Native bees vary in size and color. The smallest indigenous bee is from South America (Trigona minima) and is tinier than the head of a pin, Wilson and Carril note in their book. The largest bee (Megachile pluto) was presumed extinct for more than a century before being rediscovered in 1984, but it remains rare and is about 1.5 inches long, about the size of a kumquat. Native bee coloring goes way beyond black and yellow; some bees even boast iridescent blue-green shades like those in the genus Osmia.


Bumblebees are one of nature’s most efficient pollinators.

Perhaps the most familiar native bee is the bumblebee. Bumblebee species are found throughout the Northern Hemisphere, and there are over 250 bumblebee species (Wilson & Carril, p. 242).


Bumblebees are one of nature’s most efficient pollinators. They collect pollen from many sources and can visit twice as many plants as a honeybee per minute.
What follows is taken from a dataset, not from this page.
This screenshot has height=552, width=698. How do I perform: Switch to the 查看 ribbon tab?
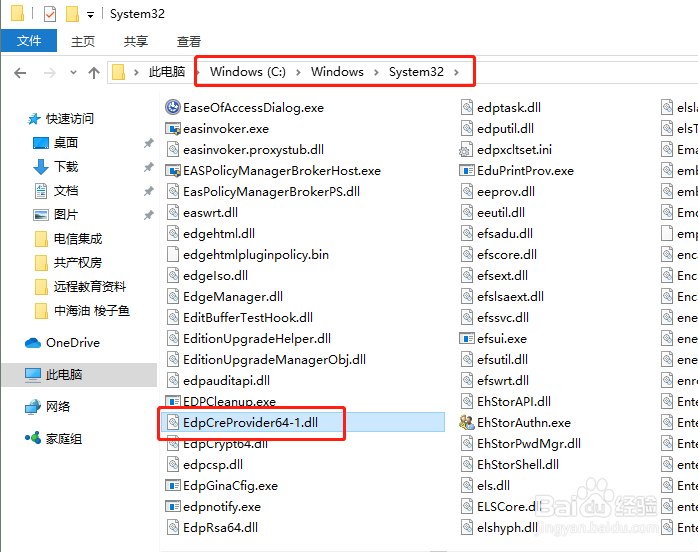coord(189,41)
Bumblebees are able to “buzz pollinate,” in which the bumblebee vibrates its muscles to loosen pollen from the anthers of a flower. The result is more efficient pollination than what can be achieved by honeybees, Wilson and Carril wrote.


Bumblebees have been in decline due to lack of habitat, a warming climate, viruses, and pesticides. The UK-based Bumblebee Conservation Trust says at least two species of these jolly, useful creatures have gone extinct locally.
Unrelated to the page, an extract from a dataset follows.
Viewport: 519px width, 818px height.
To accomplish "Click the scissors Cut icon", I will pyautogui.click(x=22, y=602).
An endangered rusty patched bumble bee visiting a butterfly milkweed flower at the Minnesota Landscape Arboretum.  Photo: Public Domain
An endangered rusty patched bumble bee visiting a butterfly milkweed flower at the Minnesota Landscape Arboretum. Photo: Public Domain

A Pollination Crisis

The past 50 years saw a reduction in native bee populations as well as honeybee populations in North America and Europe, according to a 2015 study. Today, the number of commercial honeybee colonies is stabilizing and even growing due to aggressive apiary management.


Still, habitat loss, pesticide exposure, and disease remain recognized drivers of bee population decline. This year, a Royal Society study of bumblebees suggests that heatwaves pose a threat to pollinators as well.
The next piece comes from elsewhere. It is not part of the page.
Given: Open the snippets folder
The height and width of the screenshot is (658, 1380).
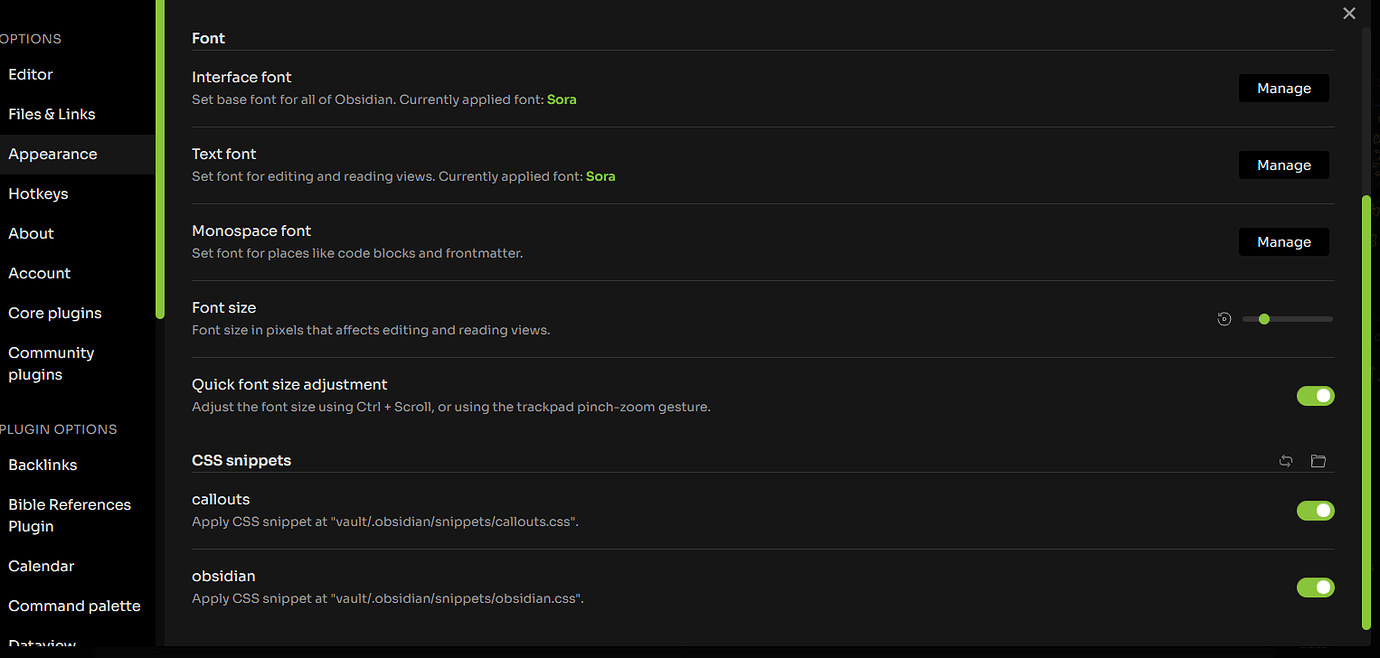Looking at the screenshot, I should tap(1318, 461).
The 2024 study exposed a test group of bumblebees to high temperatures in artificial heatwaves and tracked their responses. Bees use their sense of sight to find flowers, but they also “smell” the volatile compounds of nectar and pollen released by plants. The study found that high temperatures are disruptive to this chemical communication between bees and plants—the increased heat reduced antenna sensitivity by as much as 80%.


The implications are alarming: If pollinators’ effectiveness are impaired by heat, the effects of increasing global temperatures could have devastating impacts on the global food supply and biodiversity. A 2015 study estimated that 87.5% of flowering plants (angiosperms) require pollinators. The study noted that reduced pollination could also have “knock-on” effects for other species that depend on the fruit of flowering plants for food.


Helping the Pollinators

Luckily, gardeners and nature lovers can help by planting a pollinator garden, especially those with native plant species [See The Earth & I: Homegrown National Park: Building Productive Ecosystems Where We ‘Live, Work, Play, and Pray’]. Adequate nutrition will support bees’ immune systems, so they are better equipped to survive the trials of disease and a changing climate. Organizations such as the Xerces Society can help homeowners find plants appropriate for the pollinators in their area.


But supporting pollinators doesn’t start and stop with planting flowers. Hollow plant stems and decaying wood may look untidy, but they are excellent shelters for solitary native bees raising their brood. Habitat loss is one of the most serious issues bees face, so even a small garden can create a refuge and act as a crucial way station for hungry pollinators. Plus, discovering and protecting native pollinators—their surprising diversity, beauty, and abundance—creates a whole new way to take pleasure in the natural world.

 

*Mal Cole is a freelance science and nature writer based in Massachusetts.


Quoted Sources: Wilson, Joseph S., and Olivia M. Carril. 2016. The Bees in Your Backyard: A Guide to North America’s Bees. Princeton, NJ: Princeton University Press.